Exercise materials »
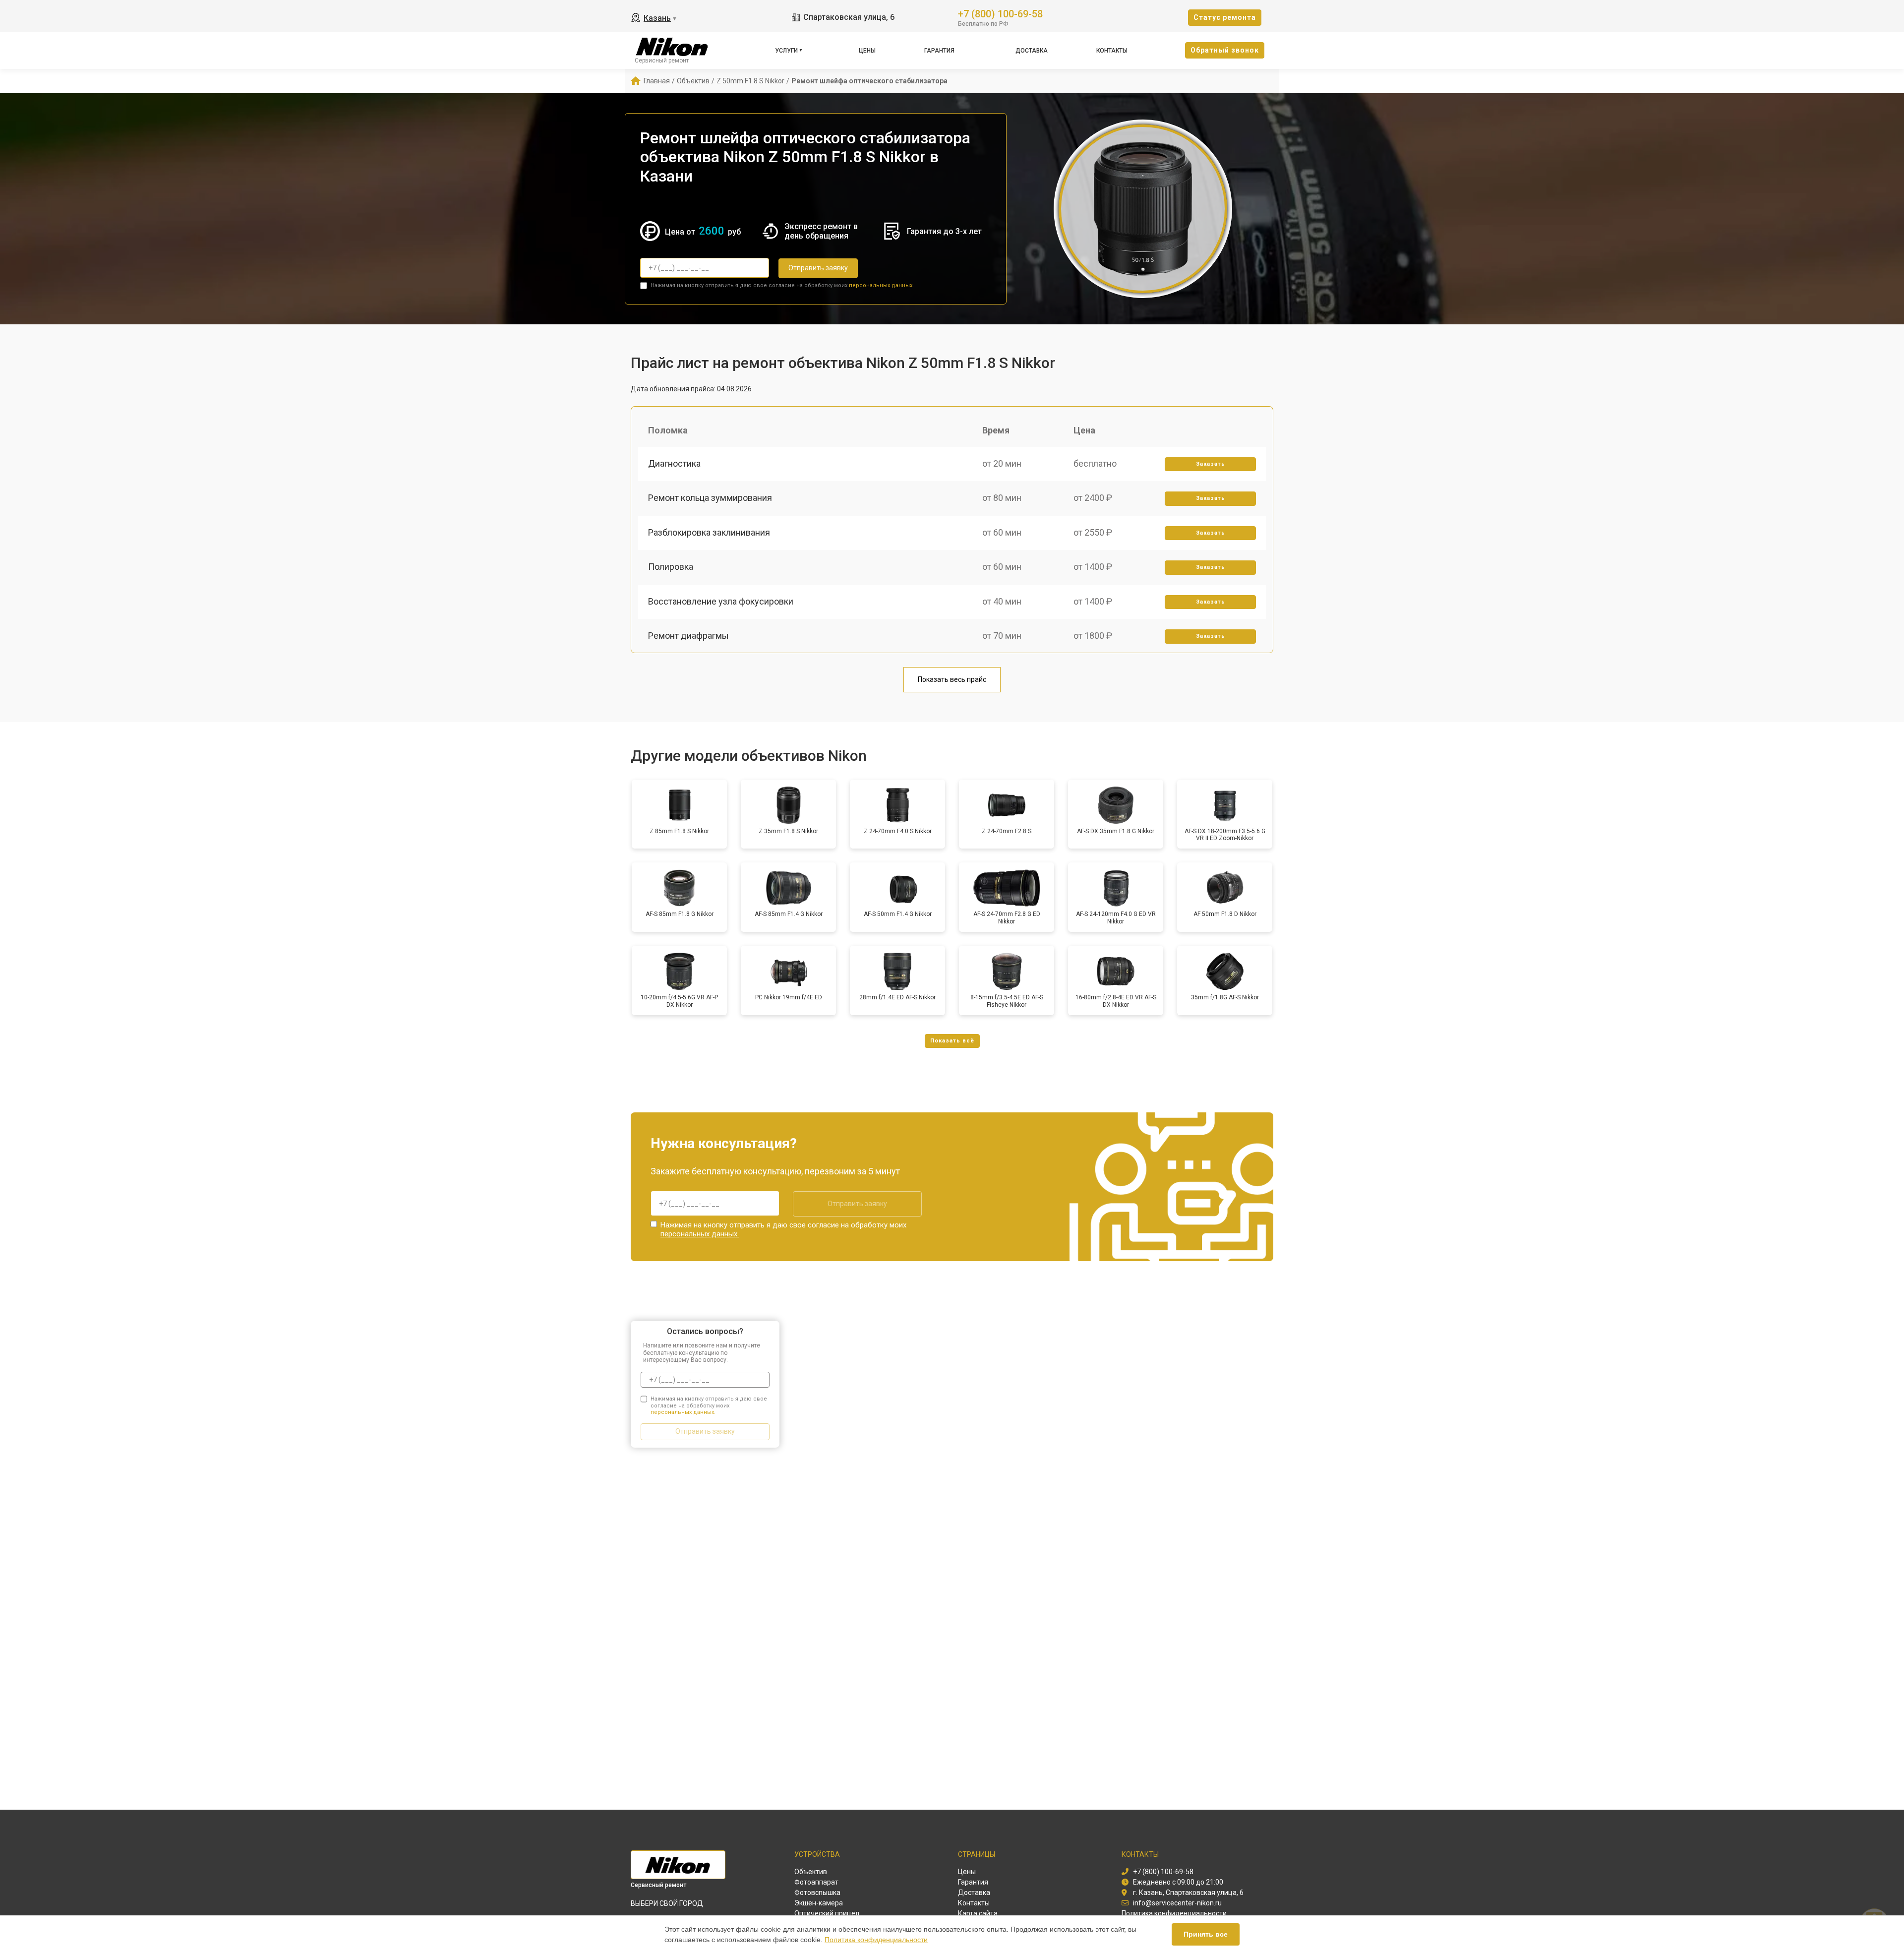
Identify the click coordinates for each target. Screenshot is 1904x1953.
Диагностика (674, 463)
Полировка (670, 566)
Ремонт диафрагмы (688, 635)
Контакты (1112, 50)
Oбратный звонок (1224, 50)
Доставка (1031, 50)
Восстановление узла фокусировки (720, 601)
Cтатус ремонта (1224, 17)
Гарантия (939, 50)
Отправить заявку (818, 268)
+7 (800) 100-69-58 (1000, 13)
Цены (867, 50)
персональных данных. (881, 285)
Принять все (1206, 1934)
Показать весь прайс (952, 679)
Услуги (786, 50)
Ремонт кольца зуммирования (710, 497)
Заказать (1210, 464)
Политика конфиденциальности (876, 1940)
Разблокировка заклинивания (709, 532)
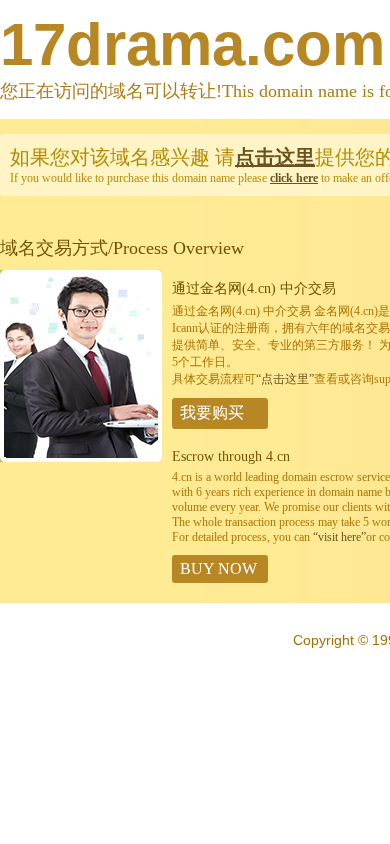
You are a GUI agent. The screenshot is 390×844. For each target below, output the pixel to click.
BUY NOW (218, 568)
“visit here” (339, 537)
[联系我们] (81, 458)
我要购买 (212, 412)
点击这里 (275, 157)
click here (294, 178)
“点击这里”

Directions »
Here the requirement is to restate exactly the line holding "Восстановление узла фокусировки (720, 601)" and every later line through the end of the material, omitting pictures.

Worked solution »
Восстановление узла фокусировки (720, 601)
Cтатус ремонта (1224, 17)
Гарантия (939, 50)
Отправить заявку (818, 268)
+7 (800) 100-69-58 (1000, 13)
Цены (867, 50)
персональных данных. (881, 285)
Принять все (1206, 1934)
Показать весь прайс (952, 679)
Услуги (786, 50)
Ремонт кольца зуммирования (710, 497)
Заказать (1210, 464)
Политика конфиденциальности (876, 1940)
Разблокировка заклинивания (709, 532)
You are a GUI agent. The screenshot is 390×844. For each target below, output the pixel to click.
BUY NOW (218, 568)
“visit here” (339, 537)
[联系我们] (81, 458)
我要购买 (212, 412)
点击这里 (275, 157)
click here (294, 178)
“点击这里”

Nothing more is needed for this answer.